Maelstrom is no stranger to fighting for recognition. They started off as part of a co-ed league and split off in 2010 to do their own thing. Stryker says it was through hard work and dedication of the core of the team that Maelstrom was able to debut at #10 in the MRDA in 2012 and break into the Champs seeding the same year by landing at #8. While other teams are chuck full of experienced skaters, that isn’t the case with Maelstrom:
“Maelstrom’s strength is directly related to both our ability to play as a team on the track and to implement and counter the most current winning strategies on the track. Since maelstrom is one of the smallest competitive teams (stature/size wise), and because many of us did not come from skating backgrounds our style of game play is directly tied to that: we play in tight walls and use game play strategy to make up for our lack of bulk and skating skill. Although we have some stand out skaters who can dominate a jammer on their own, most of the time we contain jammers behind a solid wall of small guys.”

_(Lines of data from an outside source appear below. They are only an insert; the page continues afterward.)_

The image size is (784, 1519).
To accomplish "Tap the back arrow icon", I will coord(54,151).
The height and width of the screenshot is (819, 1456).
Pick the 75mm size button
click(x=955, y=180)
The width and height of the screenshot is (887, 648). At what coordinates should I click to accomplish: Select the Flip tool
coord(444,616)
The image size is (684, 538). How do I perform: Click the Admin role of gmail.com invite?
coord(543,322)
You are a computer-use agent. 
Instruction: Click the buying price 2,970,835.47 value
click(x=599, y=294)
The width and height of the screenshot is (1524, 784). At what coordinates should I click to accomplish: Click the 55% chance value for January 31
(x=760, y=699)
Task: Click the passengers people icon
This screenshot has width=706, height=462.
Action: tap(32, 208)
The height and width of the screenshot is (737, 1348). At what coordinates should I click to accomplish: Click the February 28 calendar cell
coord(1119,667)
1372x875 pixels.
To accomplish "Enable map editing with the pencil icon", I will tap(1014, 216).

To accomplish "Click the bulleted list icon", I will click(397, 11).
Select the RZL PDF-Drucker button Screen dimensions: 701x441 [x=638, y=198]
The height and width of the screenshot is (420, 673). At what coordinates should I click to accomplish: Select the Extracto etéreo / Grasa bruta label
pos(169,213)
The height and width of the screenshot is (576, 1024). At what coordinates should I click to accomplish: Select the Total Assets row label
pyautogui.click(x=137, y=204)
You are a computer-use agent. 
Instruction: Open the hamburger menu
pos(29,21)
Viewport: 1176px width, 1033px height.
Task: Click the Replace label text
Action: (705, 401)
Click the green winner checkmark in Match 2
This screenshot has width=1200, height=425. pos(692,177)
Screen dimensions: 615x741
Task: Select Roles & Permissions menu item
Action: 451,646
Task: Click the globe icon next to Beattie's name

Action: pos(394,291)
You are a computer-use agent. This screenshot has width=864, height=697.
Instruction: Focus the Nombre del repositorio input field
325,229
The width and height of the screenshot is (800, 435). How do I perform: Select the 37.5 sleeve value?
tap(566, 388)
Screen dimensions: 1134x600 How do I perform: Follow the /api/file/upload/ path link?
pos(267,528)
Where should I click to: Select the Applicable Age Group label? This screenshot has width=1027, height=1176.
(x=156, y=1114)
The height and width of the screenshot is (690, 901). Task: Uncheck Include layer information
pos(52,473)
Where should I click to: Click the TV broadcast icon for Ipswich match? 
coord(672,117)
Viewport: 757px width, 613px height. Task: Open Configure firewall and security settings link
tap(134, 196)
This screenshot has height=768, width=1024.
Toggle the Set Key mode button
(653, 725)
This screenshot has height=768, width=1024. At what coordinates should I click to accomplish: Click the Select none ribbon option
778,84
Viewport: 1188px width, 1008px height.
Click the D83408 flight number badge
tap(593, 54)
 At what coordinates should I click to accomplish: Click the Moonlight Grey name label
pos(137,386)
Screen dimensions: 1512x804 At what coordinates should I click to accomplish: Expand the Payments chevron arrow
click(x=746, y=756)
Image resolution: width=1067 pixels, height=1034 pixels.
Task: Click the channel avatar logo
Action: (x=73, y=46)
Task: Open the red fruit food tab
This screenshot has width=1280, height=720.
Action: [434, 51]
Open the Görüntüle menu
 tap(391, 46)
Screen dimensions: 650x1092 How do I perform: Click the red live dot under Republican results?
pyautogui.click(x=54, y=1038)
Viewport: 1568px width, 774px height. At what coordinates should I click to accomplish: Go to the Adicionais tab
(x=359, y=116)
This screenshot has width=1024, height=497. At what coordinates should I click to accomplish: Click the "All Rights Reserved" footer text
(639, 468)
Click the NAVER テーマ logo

When you compare the stature of Mass against most MRDA teams – they do look generally small. Critical pack directors Terry Hasselmann (Peter Rottentail), R Pickering (Smiteochondria), and Mars Travolta are average height (at best) and certainly not hefty – they rely on deftness of movement to even the odds against opposing jammers. Overall, a fluid diamond formation or “around the world” style of play is very present in the Maelstrom blocking strategy, in order to give every blocker the best chance of leveraging their body weight against bigger opponents. Jammers like Cilantro and No Big Deal are not breaking any height barriers either. NBD uses brute force and quick, hammering edges to break packs wide open while John Collentro (Cilantro) falls back on pure acrobatics to obtain lead jammer (The kid is made of silly putty, I swear).
Ok, side note: you’re probably wondering why I’m using up your valueable time with making you read multiple names for all these guys. There was actually a bit of confusion during Champs last year for those streaming the Maelstrom bouts. The rosters were submitted with derby names, but [most of] the jerseys have real names on the back. Viewers at home weren’t sure which skater the announcers were talking about based on jerseys, and the announcers even confused themselves during their commentary.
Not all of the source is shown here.